The African Centre for Treatment and Rehabilitation of Torture Victims (ACTV) too, reports that many victims of torture whom they support to secure awards for compensation never get paid. These include the prominent example of 22 torture victims who were arrested and tortured as suspects for the murder of AIGP. Felix Kaweesa. They got awards of Ushs.50,000,000/= each that have never been paid up to date.

The inordinate delays in payment of awards by the human rights commission/Courts has been largely, blamed on there being no streamlined procedure for the victims to realize payment. Initially, when a file on a torture victim was received from the Court or Uganda Human Rights Commission, an internal payment procedure at the Ministry of Justice and Constitutional Affairs would commence. The Ministry had a Committee on compensation that would make a decision of payment, send a minute to the Ministry’s Accounts department for payment as and when funds are available. In this case, the Ministry received all awards of compensation against the state. The Ministry would budget for the required resources, and forward the same to the Ministry of Finance.
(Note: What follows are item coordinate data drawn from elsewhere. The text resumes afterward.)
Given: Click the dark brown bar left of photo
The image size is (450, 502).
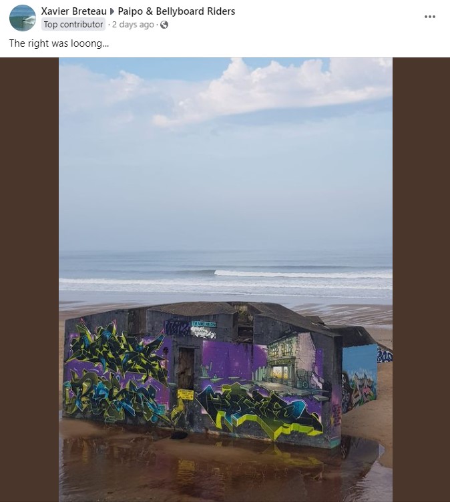Looking at the screenshot, I should pos(29,280).
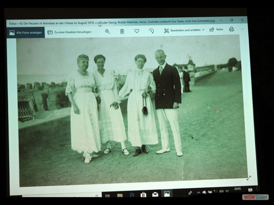
Task: Click the zoom magnifier icon
Action: pos(107,31)
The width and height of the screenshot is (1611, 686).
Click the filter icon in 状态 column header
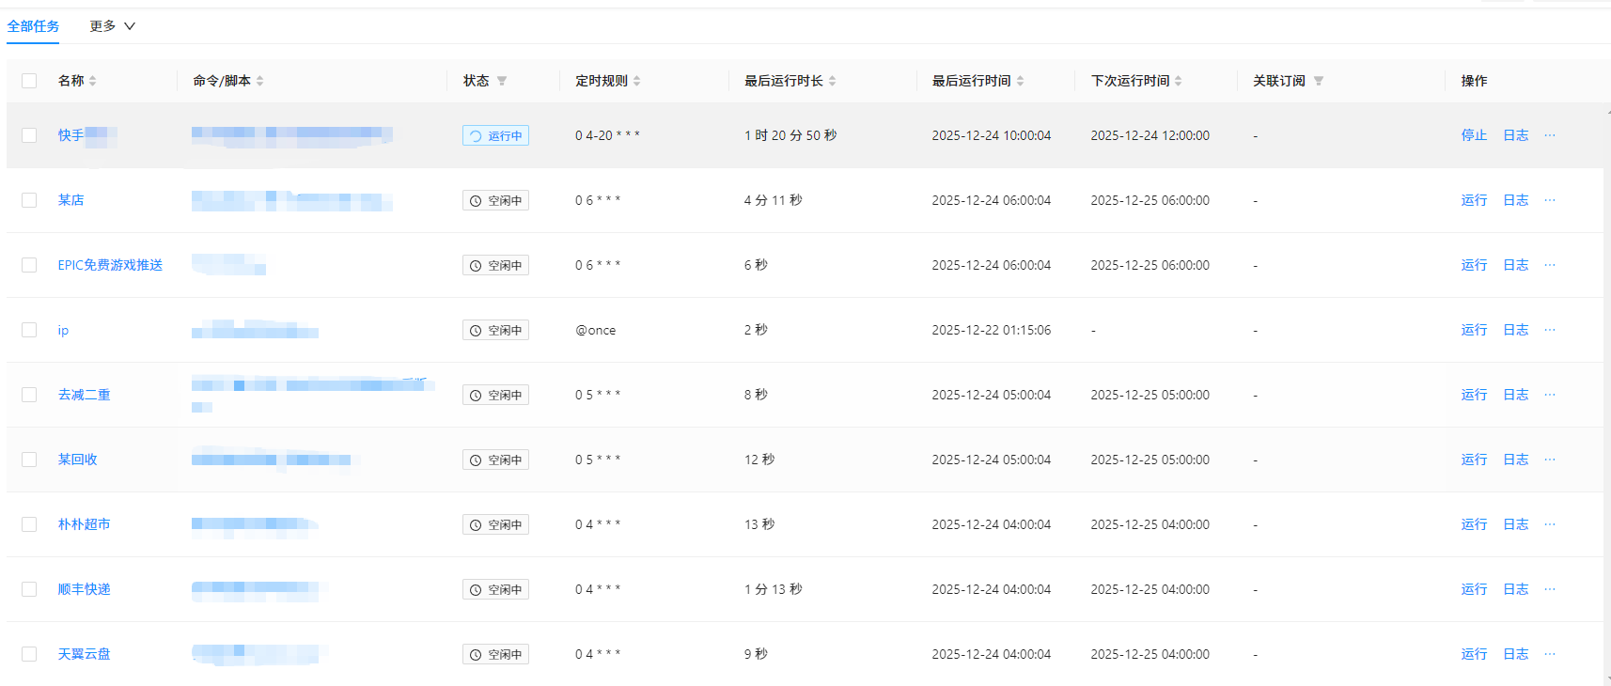[x=502, y=82]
However, government decentralized the payment of court/tribunal awards and compensation to line ministries, departments and agencies (MDAs) effective 2015. Since the decision was operationalized, complainants have been facing even greater challenges in following up payments of Courts/Tribunal awards made against government, as the relevant MDAs keep claiming that they do not have the finances to make the payments not budgeted for.

This lack of enforcement continues to be a source of intense frustration and disillusionment experienced by torture survivors. The Government often argues that it has no money to pay  the  awards  but  this  is  widely  seen  as  reflecting  a  lack of political  will.  It is only in cases doggedly pursued by complainants that the Attorney-General’s office has at times paid compensation. The state fails to assume ultimate responsibility by paying out the awards, effectively leaving torture survivors empty-handed.
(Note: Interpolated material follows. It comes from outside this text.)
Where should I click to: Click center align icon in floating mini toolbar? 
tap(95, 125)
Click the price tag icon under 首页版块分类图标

The UHRC has from as far back as 2005 repeatedly stressed that the Government should establish a Victims Compensation Fund to compensate victims where perpetrators are unable to pay none of which has been heeded. It is clear therefore, that the main challenges to payment of compensation is lack of a clear processing and follow up system, corruption, non-prioritization of compensation for funding and the general social political attitude in the country.

There is thus an apparent need to cause structural changes through collective action, and advocacy to deal with the malaise of undue delay and non-payment of compensation awards. The biggest human rights violation in Uganda is torture. Unfortunately, there is scanty advocacy around the issue. As we fight to eliminate torture, the least government can do is to compensate the victims.

The writer is an Advocate of the High Court of Uganda, an Assistant law lecturer at the Islamic University in Uganda, Human Rights lawyer and a fellow of the East Africa Emerging Public Interest Advocates Program (EAEPIAP) by Centre for Strategic Litigation, Tanzania.